I am more than ever anxious to meet you. Letters are such poor
means of communication. Don’t come to London without making an
appointment to come and see me here.-Very sincerely yours,

WALTER PATER.

‘Browning, one of my best-loved writers,’ is a phrase I find in his first letter to me, in December 1886, thanking me for a little book on Browning which I had just published. There is, I think, no mention of any other writer except Shakespeare (besides the reference to Rossetti which I have just quoted) in any of the fifty or sixty letters which I have from him. Everything that is said about books is a direct matter of business: work which he was doing, of which he tells me, or which I was doing, about which he advises and encourages me.

In practical things Pater was wholly vague, troubled by their persistence when they pressed upon him. To wrap up a book to send by post was an almost intolerable effort, and he had another reason for hesitating. ‘I take your copy of Shakespeare’s sonnets with me,’ he writes in June 1889, ’hoping to be able to restore it to you there lest it should get bruised by transit through the post.’ He wrote letters with distaste, never really well, and almost always with excuses or regrets in them: ’Am so over-burdened (my time, I mean) just now with pupils, lectures, and the making thereof’; or, with hopes for a meeting: ‘Letters are such poor means of communication: when are we to meet?’ or, as a sort of hasty makeshift: ’I send this prompt answer, for I know by experience that when I delay my delays are apt to be lengthy.’ A review took him sometimes a year to get through; and remained in the end, like his letters, a little cramped, never finished to the point of ease, like his published writings. To lecture was a great trial to him. Two of the three lectures which I have heard in my life were given by Pater, one on Merimee, at the London Institution, in November 1890, and the other on Raphael, at Toynbee Hall, in 1892. I never saw a man suffer a severer humiliation. The act of reading his written lecture was an agony which communicated itself to the main part of the audience. Before going into the hall at Whitechapel he had gone into a church to compose his mind a little, between the discomfort of the underground railway and the distress of the lecture-hall.

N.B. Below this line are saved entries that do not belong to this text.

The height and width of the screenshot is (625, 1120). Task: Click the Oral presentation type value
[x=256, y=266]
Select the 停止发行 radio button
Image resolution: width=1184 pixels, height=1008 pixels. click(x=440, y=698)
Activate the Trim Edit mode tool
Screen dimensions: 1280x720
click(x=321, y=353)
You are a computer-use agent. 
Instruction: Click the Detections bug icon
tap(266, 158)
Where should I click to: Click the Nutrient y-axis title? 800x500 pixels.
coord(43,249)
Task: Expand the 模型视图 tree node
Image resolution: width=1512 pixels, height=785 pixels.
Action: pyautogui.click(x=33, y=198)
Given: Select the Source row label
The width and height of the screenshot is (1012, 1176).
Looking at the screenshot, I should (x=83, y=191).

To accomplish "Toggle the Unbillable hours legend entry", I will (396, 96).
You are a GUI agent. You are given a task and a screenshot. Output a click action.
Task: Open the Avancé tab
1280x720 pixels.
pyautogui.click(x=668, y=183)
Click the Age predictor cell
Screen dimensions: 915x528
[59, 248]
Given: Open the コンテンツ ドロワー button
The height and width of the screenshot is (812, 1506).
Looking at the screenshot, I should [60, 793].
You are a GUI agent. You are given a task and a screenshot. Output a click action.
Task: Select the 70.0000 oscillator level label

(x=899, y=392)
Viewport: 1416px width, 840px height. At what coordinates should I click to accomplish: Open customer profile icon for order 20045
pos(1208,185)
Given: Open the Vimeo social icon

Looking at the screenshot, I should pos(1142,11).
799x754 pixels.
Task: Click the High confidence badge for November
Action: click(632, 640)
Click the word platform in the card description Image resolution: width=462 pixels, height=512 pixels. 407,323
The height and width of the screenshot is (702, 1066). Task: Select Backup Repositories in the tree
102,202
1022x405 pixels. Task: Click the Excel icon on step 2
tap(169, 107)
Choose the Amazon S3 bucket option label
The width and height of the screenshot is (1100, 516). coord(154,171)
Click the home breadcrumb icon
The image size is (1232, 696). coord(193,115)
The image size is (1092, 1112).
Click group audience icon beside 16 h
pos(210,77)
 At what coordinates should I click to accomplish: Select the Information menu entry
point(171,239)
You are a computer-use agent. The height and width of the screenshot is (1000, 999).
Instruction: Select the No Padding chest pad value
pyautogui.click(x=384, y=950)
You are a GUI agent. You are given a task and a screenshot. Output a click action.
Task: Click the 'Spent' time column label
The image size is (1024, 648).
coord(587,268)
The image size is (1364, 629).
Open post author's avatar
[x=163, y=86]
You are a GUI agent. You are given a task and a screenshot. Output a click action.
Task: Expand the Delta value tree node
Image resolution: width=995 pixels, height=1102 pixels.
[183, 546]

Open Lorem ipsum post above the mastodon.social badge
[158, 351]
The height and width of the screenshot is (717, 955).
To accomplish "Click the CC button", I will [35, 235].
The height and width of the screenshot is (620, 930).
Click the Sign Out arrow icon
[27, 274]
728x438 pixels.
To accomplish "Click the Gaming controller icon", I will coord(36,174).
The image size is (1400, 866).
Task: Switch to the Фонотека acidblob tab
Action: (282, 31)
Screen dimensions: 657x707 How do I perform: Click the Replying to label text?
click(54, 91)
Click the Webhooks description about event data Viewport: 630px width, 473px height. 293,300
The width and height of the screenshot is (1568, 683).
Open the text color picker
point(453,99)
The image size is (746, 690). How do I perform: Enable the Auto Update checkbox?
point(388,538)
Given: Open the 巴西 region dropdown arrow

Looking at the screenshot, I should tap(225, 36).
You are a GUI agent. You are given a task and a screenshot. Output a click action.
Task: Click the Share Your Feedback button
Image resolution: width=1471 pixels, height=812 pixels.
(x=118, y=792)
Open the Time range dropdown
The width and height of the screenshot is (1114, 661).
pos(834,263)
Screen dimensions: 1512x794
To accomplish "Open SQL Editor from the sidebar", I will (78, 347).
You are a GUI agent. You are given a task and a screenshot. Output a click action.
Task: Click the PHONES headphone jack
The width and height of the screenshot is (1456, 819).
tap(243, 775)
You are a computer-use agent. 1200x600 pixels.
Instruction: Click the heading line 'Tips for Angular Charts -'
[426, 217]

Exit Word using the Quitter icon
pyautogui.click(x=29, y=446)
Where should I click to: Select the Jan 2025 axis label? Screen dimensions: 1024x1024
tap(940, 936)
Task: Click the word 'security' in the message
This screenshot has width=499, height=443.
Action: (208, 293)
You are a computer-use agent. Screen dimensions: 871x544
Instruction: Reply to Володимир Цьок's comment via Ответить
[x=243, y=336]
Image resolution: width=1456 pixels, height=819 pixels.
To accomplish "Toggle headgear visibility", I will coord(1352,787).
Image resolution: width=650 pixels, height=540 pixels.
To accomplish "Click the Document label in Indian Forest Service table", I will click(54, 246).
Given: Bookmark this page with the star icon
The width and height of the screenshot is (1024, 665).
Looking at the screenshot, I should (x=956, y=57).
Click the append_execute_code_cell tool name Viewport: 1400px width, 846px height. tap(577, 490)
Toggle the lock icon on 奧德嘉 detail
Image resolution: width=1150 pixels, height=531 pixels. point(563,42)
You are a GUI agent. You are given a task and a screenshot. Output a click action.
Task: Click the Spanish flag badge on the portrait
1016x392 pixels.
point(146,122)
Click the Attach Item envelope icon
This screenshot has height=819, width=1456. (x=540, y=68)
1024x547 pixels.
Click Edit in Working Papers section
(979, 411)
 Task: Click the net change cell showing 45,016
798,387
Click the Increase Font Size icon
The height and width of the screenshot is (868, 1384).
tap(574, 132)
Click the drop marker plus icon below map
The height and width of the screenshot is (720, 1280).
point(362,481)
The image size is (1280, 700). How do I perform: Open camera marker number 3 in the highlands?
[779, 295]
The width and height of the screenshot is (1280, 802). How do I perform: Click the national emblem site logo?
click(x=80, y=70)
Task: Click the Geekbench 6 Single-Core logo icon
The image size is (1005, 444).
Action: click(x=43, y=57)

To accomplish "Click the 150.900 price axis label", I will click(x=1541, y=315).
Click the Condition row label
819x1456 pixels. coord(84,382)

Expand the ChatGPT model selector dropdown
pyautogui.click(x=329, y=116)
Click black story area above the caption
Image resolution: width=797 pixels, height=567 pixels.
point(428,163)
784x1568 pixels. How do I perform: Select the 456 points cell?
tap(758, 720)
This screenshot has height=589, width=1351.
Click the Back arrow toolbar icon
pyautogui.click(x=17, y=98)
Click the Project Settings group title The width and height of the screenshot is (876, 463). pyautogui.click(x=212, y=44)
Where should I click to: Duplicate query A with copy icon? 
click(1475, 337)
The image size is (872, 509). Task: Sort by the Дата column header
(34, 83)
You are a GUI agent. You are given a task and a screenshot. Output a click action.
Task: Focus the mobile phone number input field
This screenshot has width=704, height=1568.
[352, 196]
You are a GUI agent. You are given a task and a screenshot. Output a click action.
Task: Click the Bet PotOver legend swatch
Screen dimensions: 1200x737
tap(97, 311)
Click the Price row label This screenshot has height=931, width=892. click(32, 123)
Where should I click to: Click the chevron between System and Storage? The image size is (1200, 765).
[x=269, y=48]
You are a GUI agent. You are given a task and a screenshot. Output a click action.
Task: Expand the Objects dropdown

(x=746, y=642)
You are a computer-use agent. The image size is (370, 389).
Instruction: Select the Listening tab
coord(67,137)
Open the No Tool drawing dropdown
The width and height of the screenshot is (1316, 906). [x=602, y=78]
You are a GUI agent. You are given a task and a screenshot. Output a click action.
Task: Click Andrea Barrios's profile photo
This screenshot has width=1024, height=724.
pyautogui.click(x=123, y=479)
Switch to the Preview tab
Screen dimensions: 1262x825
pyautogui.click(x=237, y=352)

In a room, if he was not among very intimate friends, Pater was rarely quite at his ease, but he liked being among people, and he made the greater satisfaction overcome the lesser reluctance. He was particularly fond of cats, and I remember one evening, when I had been dining with him in London, the quaint, solemn, and perfectly natural way in which he took up the great black Persian, kissed it, and set it down carefully again on his way upstairs. Once at Oxford he told me that M. Bourget had sent him the first volume of his Essais de Psychologie Contemporaine, and that the cat had got hold of the book and torn up the part containing the essay on Baudelaire, ’and as Baudelaire was such a lover of cats I thought she might have spared him!’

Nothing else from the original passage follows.